▶ _INSTRUCTION_
Reproduce the text on the punctuation of a signifying chain word for word, including every heading.

The Punctuation of a Signifying Chain

To punctuate a signifying chain is to produce meaning. Before punctuation, there is simply a chain of discourse. It is the listener/receiver who punctuates this discourse and thereby sanctions retroactively one particular meaning of an utterance.

The Illusion of a Fixed Meaning

The punctuation of the signifying chain is that which creates the illusion of a fixed meaning:

"The punctuation, once inserted, fixes the meaning."[1]

The Structure of Communication

This is essential in the structure of communication, where "the sender receives his own message from the receiver." It is illustrated in the "elementary cell" of the graph of desire.

Psychoanalysis

The operation of punctuation may be illustrated by reference to two situations which are of fundamental importance to psychoanalysis: the mother-child dual relation, and the transferential relation between analysand and analyst.

Mother-Child Dual Relation

In the first of these situations, the baby who has not yet acquired speech can only articulate his needs in a very primitive kind of demand, namely by screaming. There is no way of knowing for sure whether a scream articulates hunger, pain, tiredness, fear, or something else, and yet the mother interprets it in one particular way, thus determining its meaning retroactively.

Analysand-Analyst Relation

Punctuation is one of the forms which the intervention of the analyst may take; by punctuating the analysand's discourse in an unexpected way, the analyst can retroactively alter the intended meaning of the analysand's speech: "changing the punctuation renews or upsets" the fixed meaning that the analysand had attributed to his own speech.[2] Such punctuation is a way of "showing the subject that he is saying more than he thinks he is."[3] The analyst can punctuate the analysand's discourse simply by repeating part of the analysand's speech back to him (perhaps with a different intonation or in a different context). For example, if the analysand says tu es ma mère ("you are my mother"), the analyst may repeat it in such a way as to bring out the homophony of this phrase with tuer ma mère ("to kill my mother").[4]

Psychoanalytic Treatment

Alternatively, the analyst can also punctuate the analysand's speech by a moment of silence, or by interrupting the analysand, or by terminating the session at an opportune moment.[5] This last form of punctuation has been a source of controversy throughout the history of Lacanian psychoanalysis, since it contravenes the traditional IPA practice of sessions of fixed duration.

▶ _DATA EXCERPTS_
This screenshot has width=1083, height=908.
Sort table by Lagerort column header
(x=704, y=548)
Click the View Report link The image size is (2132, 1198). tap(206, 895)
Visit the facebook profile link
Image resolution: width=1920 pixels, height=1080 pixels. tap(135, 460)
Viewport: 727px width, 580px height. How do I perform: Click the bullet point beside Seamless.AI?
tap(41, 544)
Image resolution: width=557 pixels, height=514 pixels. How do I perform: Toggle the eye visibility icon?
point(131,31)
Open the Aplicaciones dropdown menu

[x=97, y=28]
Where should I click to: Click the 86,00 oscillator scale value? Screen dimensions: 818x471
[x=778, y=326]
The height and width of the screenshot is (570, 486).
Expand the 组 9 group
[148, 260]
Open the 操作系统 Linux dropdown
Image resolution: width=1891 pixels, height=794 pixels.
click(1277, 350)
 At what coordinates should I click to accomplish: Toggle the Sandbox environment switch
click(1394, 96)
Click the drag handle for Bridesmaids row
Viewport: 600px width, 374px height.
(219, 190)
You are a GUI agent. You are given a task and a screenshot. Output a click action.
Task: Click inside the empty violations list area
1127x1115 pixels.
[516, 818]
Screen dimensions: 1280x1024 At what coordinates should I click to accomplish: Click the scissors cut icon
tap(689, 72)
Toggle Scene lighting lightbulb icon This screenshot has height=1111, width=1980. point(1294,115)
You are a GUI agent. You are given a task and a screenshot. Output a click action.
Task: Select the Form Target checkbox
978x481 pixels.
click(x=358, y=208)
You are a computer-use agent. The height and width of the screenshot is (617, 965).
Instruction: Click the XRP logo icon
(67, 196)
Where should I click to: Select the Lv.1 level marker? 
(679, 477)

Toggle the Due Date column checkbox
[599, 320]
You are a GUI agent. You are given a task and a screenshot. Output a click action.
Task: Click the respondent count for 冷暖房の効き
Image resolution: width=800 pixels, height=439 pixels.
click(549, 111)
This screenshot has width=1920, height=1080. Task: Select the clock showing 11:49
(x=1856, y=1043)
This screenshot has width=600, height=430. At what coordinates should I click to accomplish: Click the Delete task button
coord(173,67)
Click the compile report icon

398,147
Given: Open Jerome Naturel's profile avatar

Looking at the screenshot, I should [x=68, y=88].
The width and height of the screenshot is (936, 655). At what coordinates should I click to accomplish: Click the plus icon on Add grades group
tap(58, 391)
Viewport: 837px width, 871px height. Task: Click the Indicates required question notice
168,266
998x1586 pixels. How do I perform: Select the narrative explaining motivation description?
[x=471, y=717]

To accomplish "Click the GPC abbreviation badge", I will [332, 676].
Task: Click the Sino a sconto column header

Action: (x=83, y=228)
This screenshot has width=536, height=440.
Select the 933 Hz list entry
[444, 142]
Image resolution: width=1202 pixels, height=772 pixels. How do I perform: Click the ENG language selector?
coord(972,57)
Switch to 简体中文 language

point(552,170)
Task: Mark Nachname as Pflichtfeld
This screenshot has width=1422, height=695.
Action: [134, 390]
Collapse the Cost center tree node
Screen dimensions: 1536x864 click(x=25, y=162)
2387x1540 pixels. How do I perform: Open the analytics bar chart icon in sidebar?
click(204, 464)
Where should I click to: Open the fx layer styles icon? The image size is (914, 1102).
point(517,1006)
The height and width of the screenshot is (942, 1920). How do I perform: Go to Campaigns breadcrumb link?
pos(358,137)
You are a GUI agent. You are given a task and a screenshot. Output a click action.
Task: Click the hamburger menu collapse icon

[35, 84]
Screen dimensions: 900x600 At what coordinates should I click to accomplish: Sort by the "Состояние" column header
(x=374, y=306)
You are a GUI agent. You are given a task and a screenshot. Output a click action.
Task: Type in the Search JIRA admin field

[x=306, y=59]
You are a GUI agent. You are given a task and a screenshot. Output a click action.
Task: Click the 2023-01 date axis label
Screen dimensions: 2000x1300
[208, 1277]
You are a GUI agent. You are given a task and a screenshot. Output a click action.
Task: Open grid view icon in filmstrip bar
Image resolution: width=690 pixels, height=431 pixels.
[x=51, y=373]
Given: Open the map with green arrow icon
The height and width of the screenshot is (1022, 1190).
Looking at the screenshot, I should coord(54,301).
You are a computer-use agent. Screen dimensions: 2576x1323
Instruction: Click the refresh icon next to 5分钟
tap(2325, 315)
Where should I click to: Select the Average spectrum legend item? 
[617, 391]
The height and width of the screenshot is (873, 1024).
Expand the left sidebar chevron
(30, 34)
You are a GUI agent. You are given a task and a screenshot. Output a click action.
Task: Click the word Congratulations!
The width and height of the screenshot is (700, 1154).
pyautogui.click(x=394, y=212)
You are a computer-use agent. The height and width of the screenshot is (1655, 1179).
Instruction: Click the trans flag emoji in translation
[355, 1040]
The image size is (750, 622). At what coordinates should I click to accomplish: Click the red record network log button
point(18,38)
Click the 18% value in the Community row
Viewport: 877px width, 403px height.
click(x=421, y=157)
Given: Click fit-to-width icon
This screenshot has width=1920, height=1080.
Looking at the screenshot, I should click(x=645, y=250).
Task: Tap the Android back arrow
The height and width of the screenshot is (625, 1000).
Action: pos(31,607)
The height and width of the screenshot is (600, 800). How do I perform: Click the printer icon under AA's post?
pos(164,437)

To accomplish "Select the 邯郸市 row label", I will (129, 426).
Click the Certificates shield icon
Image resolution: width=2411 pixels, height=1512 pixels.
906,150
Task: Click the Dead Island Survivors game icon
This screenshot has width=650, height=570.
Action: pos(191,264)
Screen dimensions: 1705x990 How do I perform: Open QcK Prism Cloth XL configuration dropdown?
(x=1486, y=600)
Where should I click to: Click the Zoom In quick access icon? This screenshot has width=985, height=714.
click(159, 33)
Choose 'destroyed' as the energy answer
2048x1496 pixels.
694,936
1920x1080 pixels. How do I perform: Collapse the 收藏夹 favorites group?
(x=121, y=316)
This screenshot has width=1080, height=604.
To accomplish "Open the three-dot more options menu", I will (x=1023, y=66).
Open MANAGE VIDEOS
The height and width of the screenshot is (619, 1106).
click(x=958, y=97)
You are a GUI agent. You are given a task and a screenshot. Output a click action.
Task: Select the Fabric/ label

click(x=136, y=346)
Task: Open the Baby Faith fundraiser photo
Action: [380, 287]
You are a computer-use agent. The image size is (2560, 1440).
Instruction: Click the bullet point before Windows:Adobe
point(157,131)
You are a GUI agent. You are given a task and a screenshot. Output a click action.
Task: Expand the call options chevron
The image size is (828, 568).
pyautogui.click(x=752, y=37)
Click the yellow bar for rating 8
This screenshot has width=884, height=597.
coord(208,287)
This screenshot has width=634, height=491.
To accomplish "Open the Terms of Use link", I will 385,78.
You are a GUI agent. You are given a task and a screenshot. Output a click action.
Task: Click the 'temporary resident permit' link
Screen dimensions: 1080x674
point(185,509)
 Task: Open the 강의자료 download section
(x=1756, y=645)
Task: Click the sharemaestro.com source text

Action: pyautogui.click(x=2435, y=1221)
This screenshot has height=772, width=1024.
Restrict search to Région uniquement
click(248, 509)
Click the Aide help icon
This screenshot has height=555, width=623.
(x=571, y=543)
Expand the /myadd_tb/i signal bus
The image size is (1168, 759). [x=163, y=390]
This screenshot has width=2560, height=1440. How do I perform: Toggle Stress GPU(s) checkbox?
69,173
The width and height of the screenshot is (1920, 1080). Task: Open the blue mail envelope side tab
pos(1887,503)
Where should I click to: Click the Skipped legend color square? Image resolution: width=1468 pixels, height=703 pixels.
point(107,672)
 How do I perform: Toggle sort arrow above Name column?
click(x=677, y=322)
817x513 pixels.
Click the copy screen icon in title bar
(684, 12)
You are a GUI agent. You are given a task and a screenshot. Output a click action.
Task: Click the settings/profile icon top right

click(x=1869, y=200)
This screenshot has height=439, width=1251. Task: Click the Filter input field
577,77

▶ _RESULT OF THIS TASK_
The Punctuation of a Signifying Chain

To punctuate a signifying chain is to produce meaning. Before punctuation, there is simply a chain of discourse. It is the listener/receiver who punctuates this discourse and thereby sanctions retroactively one particular meaning of an utterance.

The Illusion of a Fixed Meaning

The punctuation of the signifying chain is that which creates the illusion of a fixed meaning:

"The punctuation, once inserted, fixes the meaning."[1]

The Structure of Communication

This is essential in the structure of communication, where "the sender receives his own message from the receiver." It is illustrated in the "elementary cell" of the graph of desire.

Psychoanalysis

The operation of punctuation may be illustrated by reference to two situations which are of fundamental importance to psychoanalysis: the mother-child dual relation, and the transferential relation between analysand and analyst.

Mother-Child Dual Relation

In the first of these situations, the baby who has not yet acquired speech can only articulate his needs in a very primitive kind of demand, namely by screaming. There is no way of knowing for sure whether a scream articulates hunger, pain, tiredness, fear, or something else, and yet the mother interprets it in one particular way, thus determining its meaning retroactively.

Analysand-Analyst Relation

Punctuation is one of the forms which the intervention of the analyst may take; by punctuating the analysand's discourse in an unexpected way, the analyst can retroactively alter the intended meaning of the analysand's speech: "changing the punctuation renews or upsets" the fixed meaning that the analysand had attributed to his own speech.[2] Such punctuation is a way of "showing the subject that he is saying more than he thinks he is."[3] The analyst can punctuate the analysand's discourse simply by repeating part of the analysand's speech back to him (perhaps with a different intonation or in a different context). For example, if the analysand says tu es ma mère ("you are my mother"), the analyst may repeat it in such a way as to bring out the homophony of this phrase with tuer ma mère ("to kill my mother").[4]

Psychoanalytic Treatment

Alternatively, the analyst can also punctuate the analysand's speech by a moment of silence, or by interrupting the analysand, or by terminating the session at an opportune moment.[5] This last form of punctuation has been a source of controversy throughout the history of Lacanian psychoanalysis, since it contravenes the traditional IPA practice of sessions of fixed duration.